Courts & Crime

Alleged assault victim can remain anonymous in case against baseball pitcher

A woman who says she was sexually assaulted by Cincinnati Reds pitcher Alfredo Simon can remain anonymous, at least for now.

Rejecting arguments from Simon’s attorneys, who wanted the woman publicly named, U.S. District Judge Reggie B. Walton on Wednesday ruled the alleged victim can remain known simply as “Jane Doe” for now.

Walton cited “the sensitive and highly personal nature of this case, the risk of psychological harm to the plaintiff if the plaintiff’s name were made public” as well as the “minimal, if any, unfairness that the plaintiff’s anonymity would cause the defendant.”

Walton added, though, that the woman’s name would become public if the case ever goes to trial. And, in an extraordinary footnote, he cautioned that:

“Counsel and the parties themselves should appreciate that the Court will not tolerate attempts to gain an advantage through the use of the media, including social media.
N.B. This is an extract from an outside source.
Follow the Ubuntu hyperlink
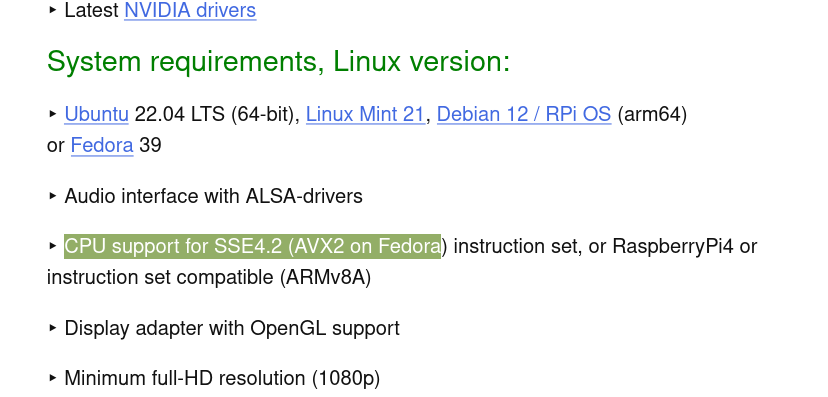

Therefore, should the parties, their counsel, or others acting on their behalf, cause further unnecessary dissemination of public comment about this case, the Court’s position on the plaintiff’s anonymity, both pretrial and at trial, may change.”

Jane Doe was 27 in April 2013. According to her complaint, she met Simon at the Huxley nightclub. He took her to the Mayflower Renaissance Hotel, where the team was staying. There, according to her complaint, Simon “abruptly changed his behavior from a romantic encounter into a terrifying physical attack.”

Walton recounts that the woman says a subsequent medical examination found “several injuries to her genitalia.” No criminal charges were brought. The woman’s lawsuit is seeking $15 million.

“Mr. Simon will defend this matter fully and will be totally exonerated,” his lawyer, Jack Quinn, has stated.